7 Things You Didn’t Know About Florida Gulf Coast

7 Things You Didn't Know about Florida Gulf Coast // Woof Magazine

This year’s March Madness was a roller coaster from start to finish, filled with dramatic upsets, unknown players rising to the spotlight, and an injury so awful many people will remember exactly where they were when they saw it. Ultimately, Louisville ended up taking home the championship, but one of the biggest stories throughout was Florida Gulf Coast University’s Cinderella run to the Sweet Sixteen. Until this year, most people did not even know FGCU existed, and they definitely did not know about its colorful history or its unique approach to basketball.

Seven things you didn’t know about the NCAA’s top underdog:

1. Florida Gulf Coast first held classes in 1997. While the university was first established in 1991, due to construction delays it was not officially opened until 1997. Some of us have cars older than this school, and it still has five years before it will be able to legally drink.

2. Half of FGCU’s housing lends itself to water sports. North Lake Village, one of FGCU’s two housing villages, overlooks a lake, which allows students to take part in waterskiing, boating, and other aquatic activities during Florida’s perpetual summer weather.

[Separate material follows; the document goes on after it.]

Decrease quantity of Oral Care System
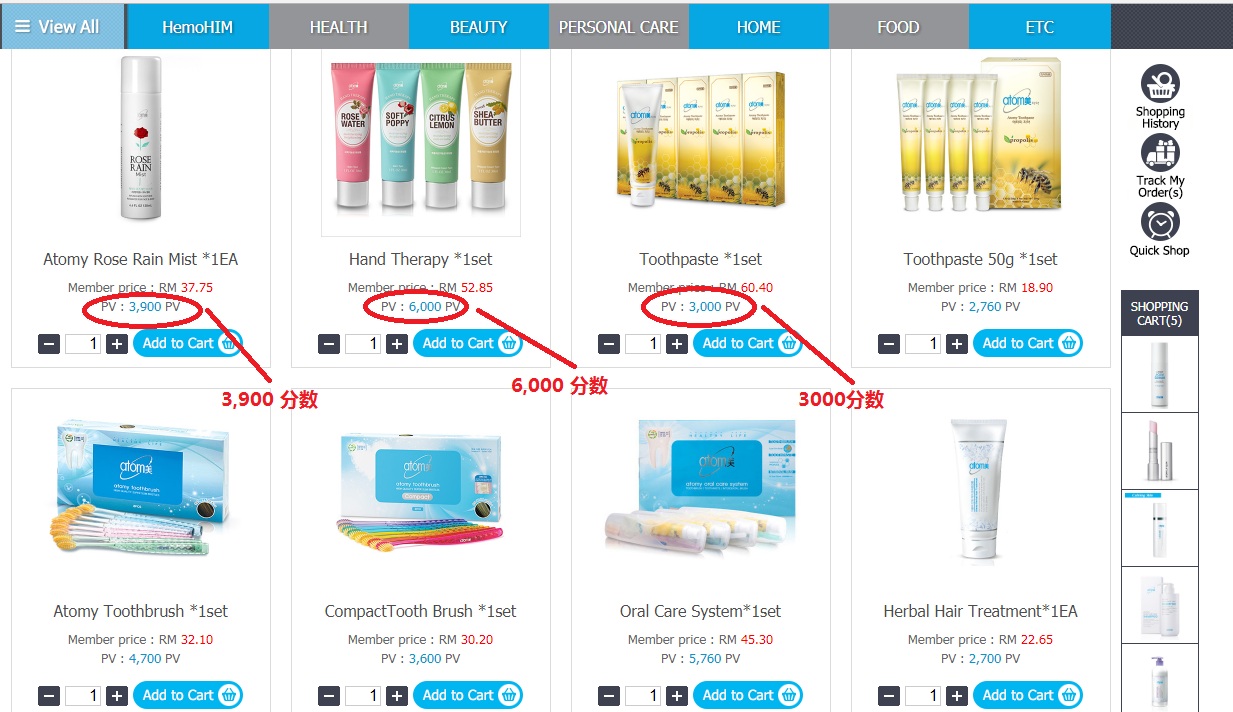This screenshot has width=1233, height=712. coord(609,696)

Yeah, that’s pretty cool, but they probably don’t have touch screens in their visitor center to enjoy during subzero temperatures.

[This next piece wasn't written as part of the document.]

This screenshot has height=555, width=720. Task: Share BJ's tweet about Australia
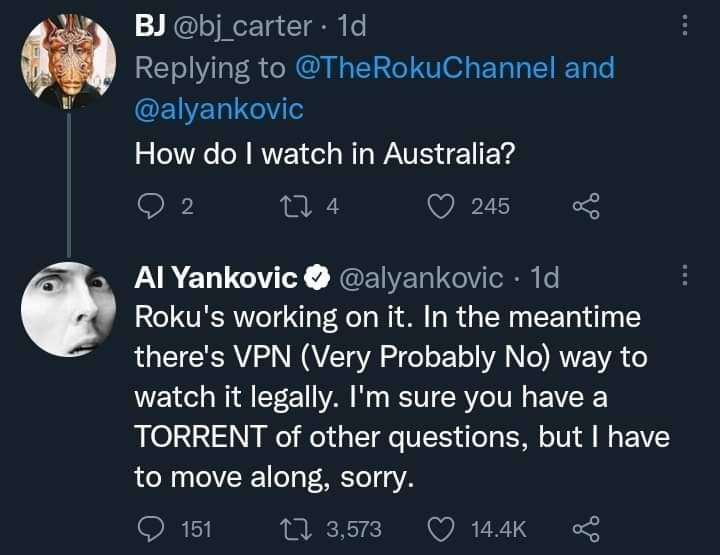tap(584, 206)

3. FGCU offers a Bachelor of Science degree in Golf Management. This program, one of only 20 accredited nationally by PGA of America, offers courses such as Turfgrass Management, Golf Facility Operations, and Golf Course Ownership. Students must complete the university’s requirements, PGA requirements, and 16 months of internship in order to be considered for Class A PGA membership after graduation. Here’s to hoping that fishing your ball out of the water and maintaining your cool in a sand trap are part of the curriculum.

4. FGCU boasts a professional monster truck driver as one of its notable alumni. Courtney Jolly, a former professional monster truck driver and beauty queen, turned pro while attending FGCU. She drove the Pastrana 199 truck, and was called “the Danica Patrick of the monster truck circuit” by Monster Jam Senior Director of Operation Mike Wales. FGCU sees your school’s CEOs and company presidents, and raises it to the extreme.

5. Their basketball coach is married to a former model. Andy Enfield, the basketball coach behind FGCU’s Cinderella run, is married to Amanda Marcum, a former supermodel who has posed for Maxim, Elle, and Vogue, as well as ads for Victoria’s Secret. Marcum no longer models, as she is focused on her marriage and family. It’s so hard sometimes not to feel sorry for Andy Enfield, coaching an impossibly successful D1 basketball team while being married to a supermodel.

6. FGCU’s basketball team is the first number 15 seed to advance to the Sweet Sixteen. While this may not come as a surprise to anyone who followed the tournament closely, for reference FGCU started out in Division II 11 years ago, and achieved Division I status as recently as 2007. Not bad for a Division I program that would be entering Kindergarten; talk about big man in the sandbox.

7. Coach Enfield emphasizes fun in practice. According to a Yahoo article, Andy Enfield limits gym time to less than two hours, and “emphasizes fun and focus.” Whereas most teams are constantly drilling, Enfield prefers to see his players go hard for smaller amounts of time, the same way they would in a real basketball game.